SUMMARY OF THE INVENTION
[0011] In concordance and agreement with the present invention, a
battery cooler which minimizes installation space, while being easy
to manufacture, economical in material consumption, and
structurally robust, has been surprisingly invented.
[0012] In one embodiment, a fluid conditioning system, comprises: a
refrigeration circuit including a heat exchanger and an evaporator;
and a heat pump circuit including a condenser, a chiller serially
connected to the evaporator, and a first expansion member in fluid
communication with the chiller, wherein the chiller is also in
fluid communication with a cooling agent circuit.
[0013] In another embodiment, a fluid conditioning system,
comprises: a refrigeration circuit including a heat exchanger and
an evaporator; and a heat pump circuit including a condenser, a
chiller serially connected to the evaporator, and a first expansion
member in fluid communication with the chiller, wherein the chiller
is also in fluid communication with a cooling agent circuit, the
heat pump circuit further including a branch point to divide a flow
of a fluid through the heat pump circuit into a first partial mass
flow and a second partial mass flow.

* _RECORD SET_
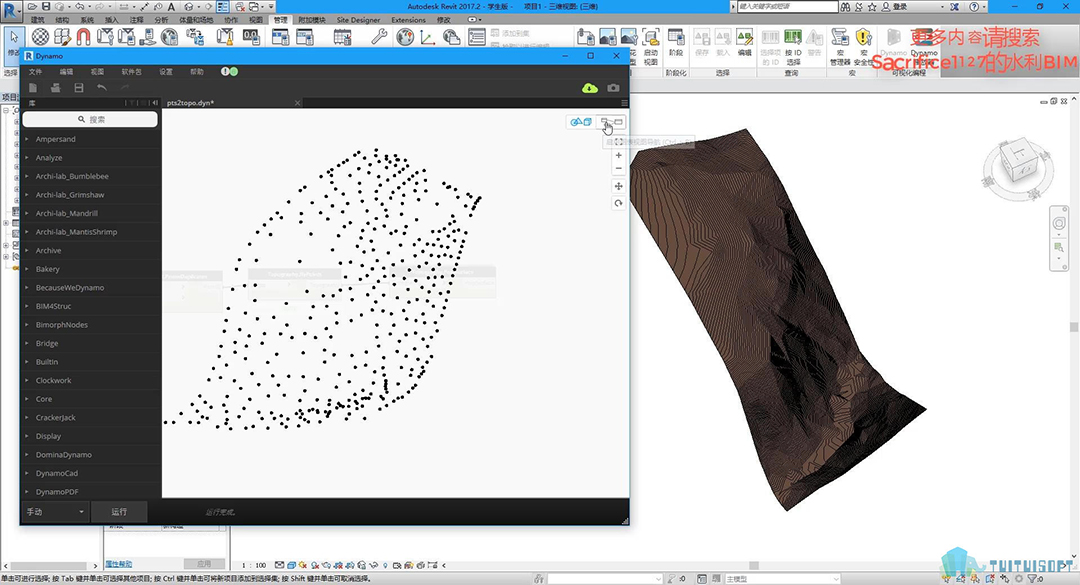Open the 文件 menu in Dynamo
The image size is (1080, 585).
pos(36,72)

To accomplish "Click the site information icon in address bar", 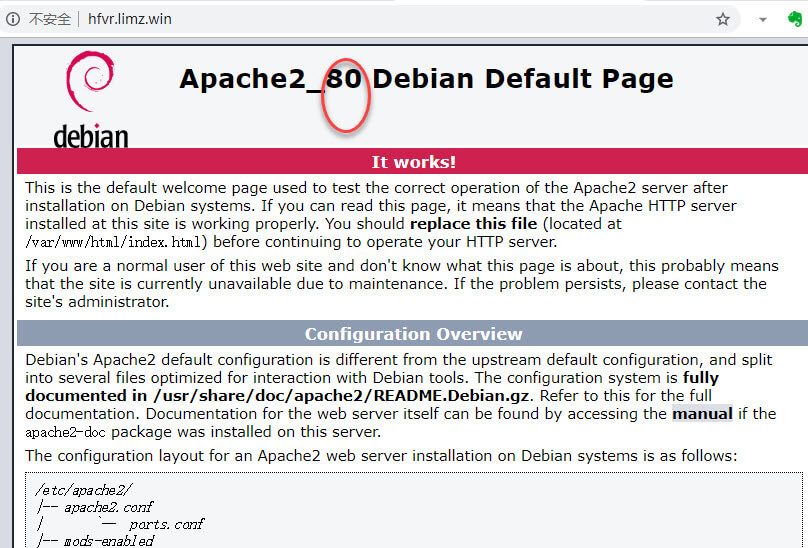I will [x=12, y=19].
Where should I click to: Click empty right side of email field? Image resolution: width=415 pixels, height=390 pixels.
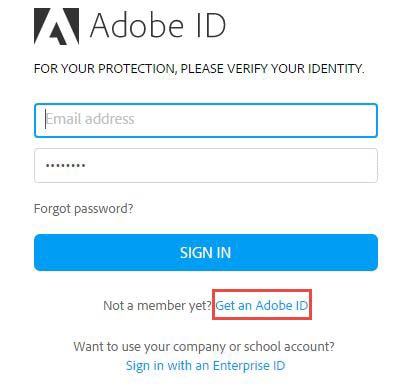300,120
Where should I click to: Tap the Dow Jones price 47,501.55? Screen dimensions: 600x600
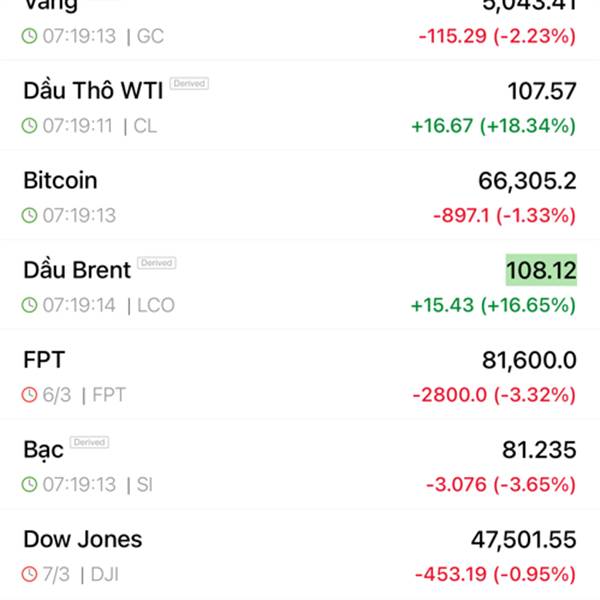[523, 540]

* _THINGS TO DO_
(a) Please print the invention summary between "SUMMARY OF THE" and "been surprisingly invented.", inclusive.
(b) According to the invention summary, what is the chiller serially connected to?
(c) In one to three sentences, explain what the branch point in the heat pump circuit does, as the invention summary states it.

* _OUTPUTS BY TASK_
(a)
SUMMARY OF THE INVENTION
[0011] In concordance and agreement with the present invention, a
battery cooler which minimizes installation space, while being easy
to manufacture, economical in material consumption, and
structurally robust, has been surprisingly invented.

(b) The evaporator.

(c) The branch point divides the flow of fluid through the heat pump circuit into a first partial mass flow and a second partial mass flow.